*Dataset records*.

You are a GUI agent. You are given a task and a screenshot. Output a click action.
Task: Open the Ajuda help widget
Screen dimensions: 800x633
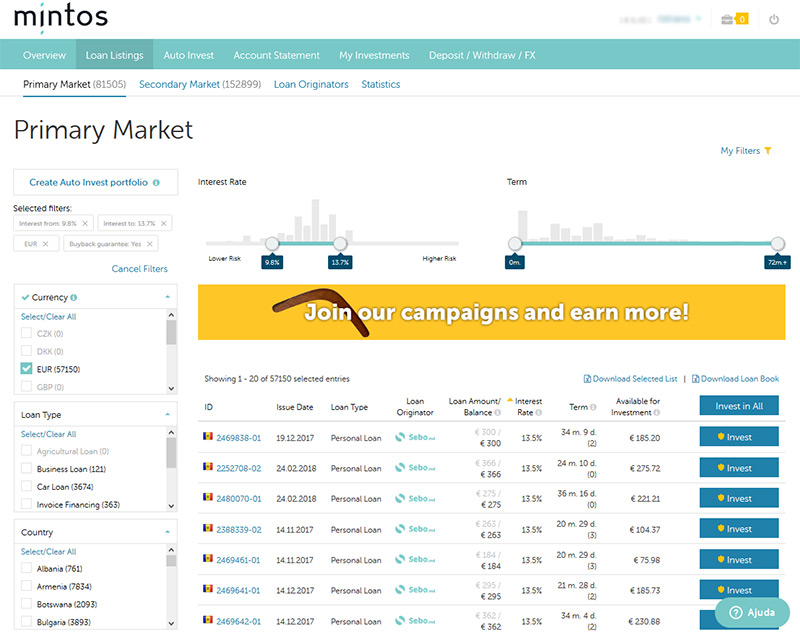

* * *

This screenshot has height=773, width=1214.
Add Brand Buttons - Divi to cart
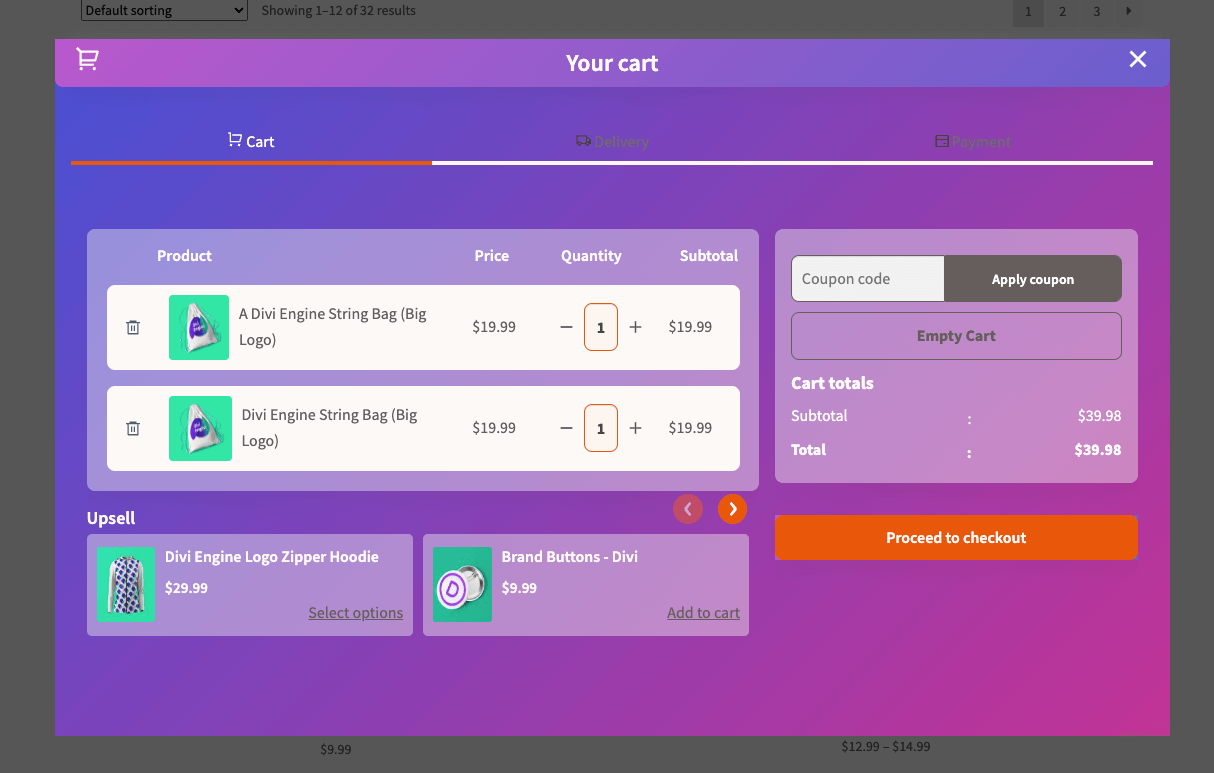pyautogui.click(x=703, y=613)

*Work item*. Write down, word for word, the lines above from the one containing "You are a GUI" through the one containing "Screen dimensions: 800x633", both ends included.

*Completed exercise*.
You are a GUI agent. You are given a task and a screenshot. Output a click action.
Task: Open the Ajuda help widget
Screen dimensions: 800x633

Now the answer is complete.